_WHAT THE EXERCISE ASKS_
Rewrite the records below, changing "Viewport" to "Window" wherever it appears and keeping everything else the same.

_PROVIDED ENTRIES_
______

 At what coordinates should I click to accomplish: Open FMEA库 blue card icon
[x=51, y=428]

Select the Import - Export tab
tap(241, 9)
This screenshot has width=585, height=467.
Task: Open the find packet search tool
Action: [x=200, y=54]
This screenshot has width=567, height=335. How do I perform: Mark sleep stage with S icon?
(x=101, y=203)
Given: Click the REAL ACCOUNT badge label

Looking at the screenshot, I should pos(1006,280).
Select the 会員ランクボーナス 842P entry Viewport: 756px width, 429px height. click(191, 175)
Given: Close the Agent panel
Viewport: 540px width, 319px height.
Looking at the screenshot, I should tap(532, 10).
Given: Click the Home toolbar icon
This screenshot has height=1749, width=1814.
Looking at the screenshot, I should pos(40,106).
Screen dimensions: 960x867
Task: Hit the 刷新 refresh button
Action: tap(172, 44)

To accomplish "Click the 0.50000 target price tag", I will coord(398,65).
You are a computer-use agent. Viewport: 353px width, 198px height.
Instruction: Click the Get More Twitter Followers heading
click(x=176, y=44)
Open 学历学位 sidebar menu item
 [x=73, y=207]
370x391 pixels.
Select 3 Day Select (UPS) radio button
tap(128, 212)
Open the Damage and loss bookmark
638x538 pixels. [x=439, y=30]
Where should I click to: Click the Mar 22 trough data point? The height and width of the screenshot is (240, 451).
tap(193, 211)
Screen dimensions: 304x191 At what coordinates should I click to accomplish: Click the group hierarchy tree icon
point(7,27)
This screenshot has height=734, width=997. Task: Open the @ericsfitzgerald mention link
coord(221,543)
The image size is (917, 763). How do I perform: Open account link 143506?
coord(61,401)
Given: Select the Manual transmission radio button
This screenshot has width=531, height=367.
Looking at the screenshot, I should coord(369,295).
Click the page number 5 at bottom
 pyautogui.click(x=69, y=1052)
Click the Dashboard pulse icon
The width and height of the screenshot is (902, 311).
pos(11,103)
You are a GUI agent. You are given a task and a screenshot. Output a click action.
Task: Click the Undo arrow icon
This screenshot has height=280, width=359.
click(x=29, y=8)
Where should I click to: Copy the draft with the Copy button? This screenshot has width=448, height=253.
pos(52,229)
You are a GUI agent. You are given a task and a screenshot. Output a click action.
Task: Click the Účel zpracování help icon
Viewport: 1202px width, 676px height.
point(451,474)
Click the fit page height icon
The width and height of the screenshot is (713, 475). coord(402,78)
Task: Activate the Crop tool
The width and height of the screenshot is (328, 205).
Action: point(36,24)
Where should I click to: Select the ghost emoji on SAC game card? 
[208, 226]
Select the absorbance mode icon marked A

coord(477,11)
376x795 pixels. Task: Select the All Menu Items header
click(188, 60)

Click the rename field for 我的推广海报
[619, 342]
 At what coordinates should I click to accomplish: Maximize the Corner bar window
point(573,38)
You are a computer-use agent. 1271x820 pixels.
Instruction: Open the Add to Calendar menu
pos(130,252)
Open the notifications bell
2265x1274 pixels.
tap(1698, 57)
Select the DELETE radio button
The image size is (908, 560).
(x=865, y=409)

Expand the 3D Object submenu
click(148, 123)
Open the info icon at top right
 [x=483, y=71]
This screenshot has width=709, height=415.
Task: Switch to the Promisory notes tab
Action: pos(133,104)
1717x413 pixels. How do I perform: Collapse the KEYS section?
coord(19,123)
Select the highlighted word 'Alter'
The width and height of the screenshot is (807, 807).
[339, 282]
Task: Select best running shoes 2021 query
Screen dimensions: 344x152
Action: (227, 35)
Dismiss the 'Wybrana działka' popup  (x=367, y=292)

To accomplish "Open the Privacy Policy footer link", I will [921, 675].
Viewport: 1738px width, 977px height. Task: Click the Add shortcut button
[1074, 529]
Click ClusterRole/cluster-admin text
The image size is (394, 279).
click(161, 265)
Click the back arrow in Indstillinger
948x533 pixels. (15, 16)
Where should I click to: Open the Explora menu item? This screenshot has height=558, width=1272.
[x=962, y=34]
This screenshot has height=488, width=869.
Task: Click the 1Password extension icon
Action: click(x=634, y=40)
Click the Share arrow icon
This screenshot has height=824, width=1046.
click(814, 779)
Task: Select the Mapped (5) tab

______

_COMPLETE ANSWER_
 At what coordinates should I click to accomplish: Open FMEA库 blue card icon
[x=51, y=428]

Select the Import - Export tab
tap(241, 9)
This screenshot has width=585, height=467.
Task: Open the find packet search tool
Action: [x=200, y=54]
This screenshot has width=567, height=335. How do I perform: Mark sleep stage with S icon?
(x=101, y=203)
Given: Click the REAL ACCOUNT badge label

Looking at the screenshot, I should pos(1006,280).
Select the 会員ランクボーナス 842P entry Window: 756px width, 429px height. click(191, 175)
Given: Close the Agent panel
Window: 540px width, 319px height.
Looking at the screenshot, I should tap(532, 10).
Given: Click the Home toolbar icon
This screenshot has height=1749, width=1814.
Looking at the screenshot, I should pos(40,106).
Screen dimensions: 960x867
Task: Hit the 刷新 refresh button
Action: tap(172, 44)

To accomplish "Click the 0.50000 target price tag", I will coord(398,65).
You are a computer-use agent. Window: 353px width, 198px height.
Instruction: Click the Get More Twitter Followers heading
click(x=176, y=44)
Open 学历学位 sidebar menu item
 [x=73, y=207]
370x391 pixels.
Select 3 Day Select (UPS) radio button
tap(128, 212)
Open the Damage and loss bookmark
638x538 pixels. [x=439, y=30]
Where should I click to: Click the Mar 22 trough data point? The height and width of the screenshot is (240, 451).
tap(193, 211)
Screen dimensions: 304x191 At what coordinates should I click to accomplish: Click the group hierarchy tree icon
point(7,27)
This screenshot has height=734, width=997. Task: Open the @ericsfitzgerald mention link
coord(221,543)
The image size is (917, 763). How do I perform: Open account link 143506?
coord(61,401)
Given: Select the Manual transmission radio button
This screenshot has width=531, height=367.
Looking at the screenshot, I should coord(369,295).
Click the page number 5 at bottom
 pyautogui.click(x=69, y=1052)
Click the Dashboard pulse icon
The width and height of the screenshot is (902, 311).
pos(11,103)
You are a GUI agent. You are given a task and a screenshot. Output a click action.
Task: Click the Undo arrow icon
This screenshot has height=280, width=359.
click(x=29, y=8)
Where should I click to: Copy the draft with the Copy button? This screenshot has width=448, height=253.
pos(52,229)
You are a GUI agent. You are given a task and a screenshot. Output a click action.
Task: Click the Účel zpracování help icon
Window: 1202px width, 676px height.
point(451,474)
Click the fit page height icon
The width and height of the screenshot is (713, 475). coord(402,78)
Task: Activate the Crop tool
The width and height of the screenshot is (328, 205).
Action: point(36,24)
Where should I click to: Select the ghost emoji on SAC game card? 
[208, 226]
Select the absorbance mode icon marked A

coord(477,11)
376x795 pixels. Task: Select the All Menu Items header
click(188, 60)

Click the rename field for 我的推广海报
[619, 342]
 At what coordinates should I click to accomplish: Maximize the Corner bar window
point(573,38)
You are a computer-use agent. 1271x820 pixels.
Instruction: Open the Add to Calendar menu
pos(130,252)
Open the notifications bell
2265x1274 pixels.
tap(1698, 57)
Select the DELETE radio button
The image size is (908, 560).
(x=865, y=409)

Expand the 3D Object submenu
click(148, 123)
Open the info icon at top right
 [x=483, y=71]
This screenshot has width=709, height=415.
Task: Switch to the Promisory notes tab
Action: pos(133,104)
1717x413 pixels. How do I perform: Collapse the KEYS section?
coord(19,123)
Select the highlighted word 'Alter'
The width and height of the screenshot is (807, 807).
[339, 282]
Task: Select best running shoes 2021 query
Screen dimensions: 344x152
Action: (227, 35)
Dismiss the 'Wybrana działka' popup  (x=367, y=292)

To accomplish "Open the Privacy Policy footer link", I will [921, 675].
Window: 1738px width, 977px height. Task: Click the Add shortcut button
[1074, 529]
Click ClusterRole/cluster-admin text
The image size is (394, 279).
click(161, 265)
Click the back arrow in Indstillinger
948x533 pixels. (15, 16)
Where should I click to: Open the Explora menu item? This screenshot has height=558, width=1272.
[x=962, y=34]
This screenshot has height=488, width=869.
Task: Click the 1Password extension icon
Action: click(x=634, y=40)
Click the Share arrow icon
This screenshot has height=824, width=1046.
click(814, 779)
Task: Select the Mapped (5) tab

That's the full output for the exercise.